Several scenarios would occur if the U.S. defaulted on its debt and when it lost its creditworthiness. Remember that the U.S. government is the largest borrower in the world and the U.S. Treasury market is the largest and most liquid debt market in the world. These facts mean that a default could lead to the following scenarios:

• Shutdown of Federal and State Government: A default would result in higher borrowing costs for the U.S. and further budget deficit. It would have a hard time raising funds further through the bonds market during periods of budget deficits due to its poor credit rating. This could lead to the cessation of selected government operations and projects while a prolonged inability to secure and raise borrowed cash would lead to a wider shutdown of government operations and functions.
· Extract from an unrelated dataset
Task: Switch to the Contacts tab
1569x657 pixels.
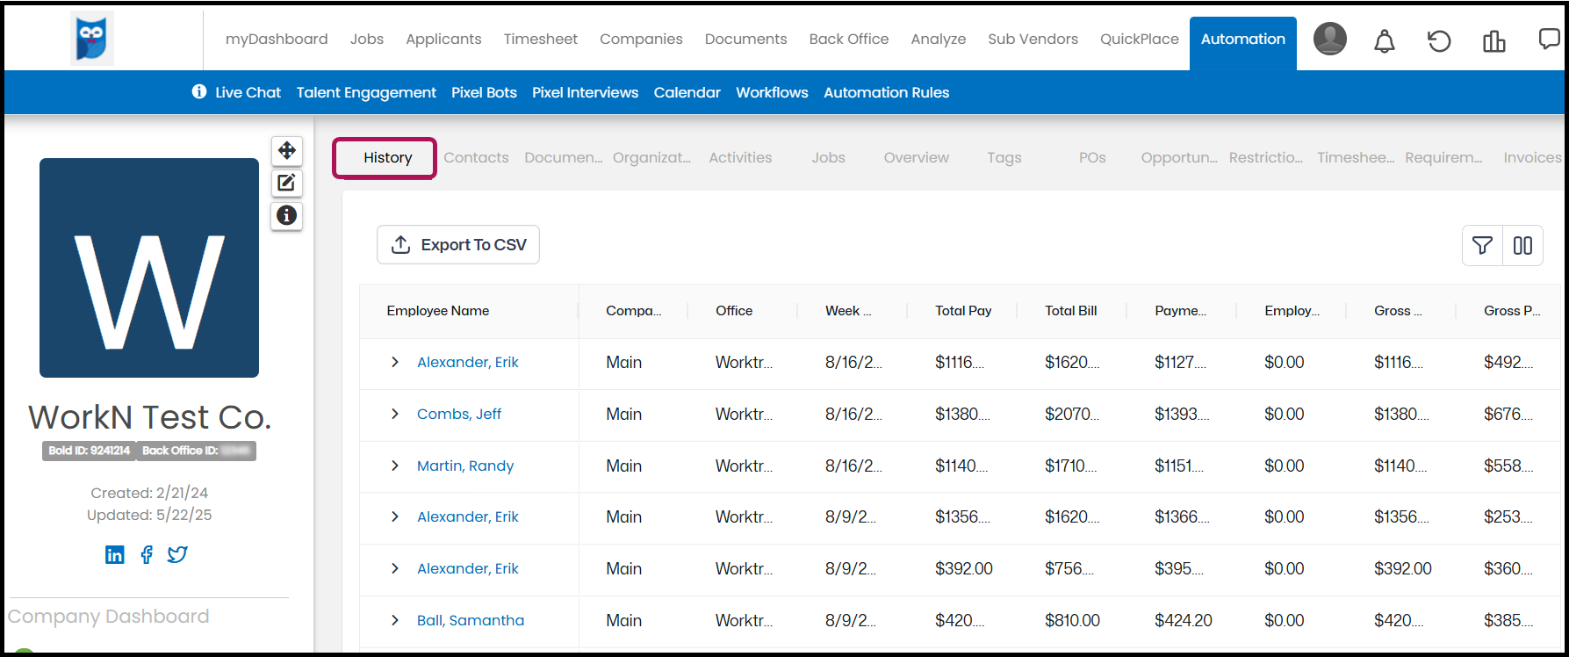Action: click(x=476, y=158)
• Contraction and Recession of the U.S. Economy: Another scenario arising from a U.S. default centers on different macroeconomic events in the U.S. economy. These include a possible stock market crash due to economic uncertainties, trade deficits due to depressed domestic production, weakened business activities because of capital flight and low revenues, higher unemployment and reduced consumer spending, and high inflation. These macroeconomic events would lead to an economic recession.

• Recession and Meltdown in the Global Economy: The U.S. is the largest economy in the world and its macroeconomic conditions have a significant global impact. The interconnectedness of the global financial system means that disruptions in one part of the system can quickly spread to other parts. This is called contagion effects. A U.S. default would trigger a domino effect that would affect different financial institutions worldwide and result in a broader economic crisis.

It is important to note that the actual degree of the aforementioned factors and scenarios that could occur from the U.S. defaulting on its debt obligations would depend on several factors. These include the size of the default, the length of the default, and the actions taken by the U.S. government and other countries in response to the default.